O ministro da Fazenda, Dario Durigan, afirmou nesta segunda-feira (27) que a dívida pública brasileira continua alta, mas permanece sob controle e em patamar inferior ao de diversas potências mundiais, reforçando a importância do equilíbrio nas contas públicas para conter impactos externos.
Durante entrevista concedida à Rádio Jornal de Pernambuco, o representante argumentou que a literatura internacional do FMI ou de outros organismos não fixa um teto padrão para os governos. Segundo ele, cada nação possui particularidades que exigem análises fiscais individualizadas.
Apesar da posição relativamente mais favorável na proporção entre o endividamento e o Produto Interno Bruto (PIB), Durigan enfatizou que a situação nacional ainda requer atenção. Ele pontuou que o indicador do Brasil oscila entre 80% e 81% do PIB, patamar bem menor do que o de economias como Estados Unidos, Japão, China e países europeus, onde a marca pode atingir 200%.

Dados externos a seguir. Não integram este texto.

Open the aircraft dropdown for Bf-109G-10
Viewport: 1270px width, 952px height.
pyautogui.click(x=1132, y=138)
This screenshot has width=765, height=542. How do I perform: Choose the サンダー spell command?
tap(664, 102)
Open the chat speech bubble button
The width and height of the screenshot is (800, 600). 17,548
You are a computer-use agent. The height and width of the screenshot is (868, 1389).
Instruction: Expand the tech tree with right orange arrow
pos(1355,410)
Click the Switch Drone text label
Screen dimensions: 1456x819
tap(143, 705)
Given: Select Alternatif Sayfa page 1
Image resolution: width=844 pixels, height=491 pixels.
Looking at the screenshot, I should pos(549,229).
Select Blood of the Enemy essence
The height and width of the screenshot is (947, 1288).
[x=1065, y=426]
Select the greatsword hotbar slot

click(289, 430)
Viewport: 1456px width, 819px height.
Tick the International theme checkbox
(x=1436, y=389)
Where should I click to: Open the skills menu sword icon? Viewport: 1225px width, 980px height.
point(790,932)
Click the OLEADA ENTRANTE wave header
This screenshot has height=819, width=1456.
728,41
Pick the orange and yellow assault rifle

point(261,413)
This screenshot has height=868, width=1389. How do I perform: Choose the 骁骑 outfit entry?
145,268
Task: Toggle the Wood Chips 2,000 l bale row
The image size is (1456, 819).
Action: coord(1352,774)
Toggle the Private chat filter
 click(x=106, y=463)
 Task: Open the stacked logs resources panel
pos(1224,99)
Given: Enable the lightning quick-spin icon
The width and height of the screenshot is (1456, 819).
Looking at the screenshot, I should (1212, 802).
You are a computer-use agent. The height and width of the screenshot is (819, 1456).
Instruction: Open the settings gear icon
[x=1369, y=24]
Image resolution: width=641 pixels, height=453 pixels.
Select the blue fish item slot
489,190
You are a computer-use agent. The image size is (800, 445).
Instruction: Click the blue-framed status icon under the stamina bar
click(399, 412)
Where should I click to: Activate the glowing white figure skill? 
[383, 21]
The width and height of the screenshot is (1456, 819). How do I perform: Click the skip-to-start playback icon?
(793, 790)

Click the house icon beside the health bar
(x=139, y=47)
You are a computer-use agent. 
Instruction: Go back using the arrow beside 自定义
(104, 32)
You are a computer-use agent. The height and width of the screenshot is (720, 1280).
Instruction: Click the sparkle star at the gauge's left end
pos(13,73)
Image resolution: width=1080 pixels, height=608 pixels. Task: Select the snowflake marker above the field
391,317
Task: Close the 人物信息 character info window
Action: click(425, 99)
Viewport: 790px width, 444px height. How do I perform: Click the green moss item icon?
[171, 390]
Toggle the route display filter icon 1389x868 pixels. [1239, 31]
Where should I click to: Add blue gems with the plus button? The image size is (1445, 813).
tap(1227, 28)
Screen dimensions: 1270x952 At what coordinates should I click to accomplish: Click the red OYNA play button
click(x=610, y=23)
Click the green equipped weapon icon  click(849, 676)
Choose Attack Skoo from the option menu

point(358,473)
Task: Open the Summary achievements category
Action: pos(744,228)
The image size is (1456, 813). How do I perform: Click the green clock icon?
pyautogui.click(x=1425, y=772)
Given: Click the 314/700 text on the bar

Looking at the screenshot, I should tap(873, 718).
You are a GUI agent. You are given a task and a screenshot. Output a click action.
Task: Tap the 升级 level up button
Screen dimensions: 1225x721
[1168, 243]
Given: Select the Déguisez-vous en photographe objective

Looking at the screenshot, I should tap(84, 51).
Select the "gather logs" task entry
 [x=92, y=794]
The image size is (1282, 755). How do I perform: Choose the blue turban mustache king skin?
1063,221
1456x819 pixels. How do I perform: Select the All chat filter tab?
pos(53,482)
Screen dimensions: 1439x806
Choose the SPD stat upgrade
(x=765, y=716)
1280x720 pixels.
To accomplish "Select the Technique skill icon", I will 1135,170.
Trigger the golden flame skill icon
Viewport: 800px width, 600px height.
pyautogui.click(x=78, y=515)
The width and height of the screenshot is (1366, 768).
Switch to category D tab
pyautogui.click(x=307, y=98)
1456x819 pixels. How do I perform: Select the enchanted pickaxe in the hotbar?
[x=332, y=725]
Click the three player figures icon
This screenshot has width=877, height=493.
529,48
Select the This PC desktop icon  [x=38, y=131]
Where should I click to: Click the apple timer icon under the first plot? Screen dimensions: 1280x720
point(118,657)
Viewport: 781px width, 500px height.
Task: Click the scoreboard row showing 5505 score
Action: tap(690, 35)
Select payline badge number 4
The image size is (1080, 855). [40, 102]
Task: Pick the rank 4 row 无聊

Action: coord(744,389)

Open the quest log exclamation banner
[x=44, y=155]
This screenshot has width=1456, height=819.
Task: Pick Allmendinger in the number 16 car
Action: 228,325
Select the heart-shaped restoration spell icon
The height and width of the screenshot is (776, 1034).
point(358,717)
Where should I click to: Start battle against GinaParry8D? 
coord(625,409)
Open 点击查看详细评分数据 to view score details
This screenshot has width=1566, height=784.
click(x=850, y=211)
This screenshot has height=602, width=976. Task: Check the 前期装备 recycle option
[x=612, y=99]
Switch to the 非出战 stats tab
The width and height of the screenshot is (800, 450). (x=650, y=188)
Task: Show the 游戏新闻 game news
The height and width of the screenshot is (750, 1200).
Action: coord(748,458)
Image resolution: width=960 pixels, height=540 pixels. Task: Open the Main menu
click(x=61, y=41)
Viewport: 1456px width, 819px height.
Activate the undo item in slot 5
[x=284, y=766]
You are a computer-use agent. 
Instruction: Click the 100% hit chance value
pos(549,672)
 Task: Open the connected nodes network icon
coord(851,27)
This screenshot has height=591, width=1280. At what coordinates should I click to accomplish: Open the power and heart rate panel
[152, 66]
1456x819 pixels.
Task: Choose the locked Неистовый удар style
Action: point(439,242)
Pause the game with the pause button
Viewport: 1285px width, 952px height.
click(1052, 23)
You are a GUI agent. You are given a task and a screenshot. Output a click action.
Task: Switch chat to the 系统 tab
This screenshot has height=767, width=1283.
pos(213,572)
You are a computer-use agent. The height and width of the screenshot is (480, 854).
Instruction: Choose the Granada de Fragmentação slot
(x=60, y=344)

“Não estou comparando para dizer que o nosso está bom, porque o nosso não está bom”, explicou o integrante do governo, frisando que o montante brasileiro, embora elevado, encontra-se sob controle do Tesouro.
Estimativas do Tesouro Nacional indicam uma trajetória de alta até 2030, momento em que o indicador deve iniciar uma trajetória descendente na relação com o PIB, conforme revelado durante a entrevista.
Pressão dos juros altos
O maior entrave atual para estancar a expansão do passivo estatal é o custo dos juros incidentes sobre o refinanciamento dos títulos governamentais, fator que também sobrecarrega os cidadãos com taxas elevadas no mercado de crédito.
Sem a presença de déficit primário, a rolagem da dívida impulsionada pelos juros passou a ser o grande motor do endividamento. Para reverter esse cenário, o ministro salientou a importância de transmitir credibilidade aos agentes financeiros globais e locais.
De acordo com ele, demonstrar compromisso com a sustentabilidade fiscal de longo prazo garante a estabilidade necessária para que as taxas recuem gradualmente e o endividamento diminua ao longo do tempo.
Cenário de incerteza internacional
O fortalecimento fiscal ganha peso estratégico diante dos conflitos e da instabilidade geopolítica no exterior. Durigan pontuou que o governo precisa adotar ações responsáveis para resguardar a população sem comprometer o orçamento público.
Para enfrentar crises globais, o planejamento exige disciplina nas contas e margem para aportes em setores vitais. O objetivo final é transformar o Brasil em um porto seguro para capital e investimentos, promovendo crescimento econômico e bem-estar social.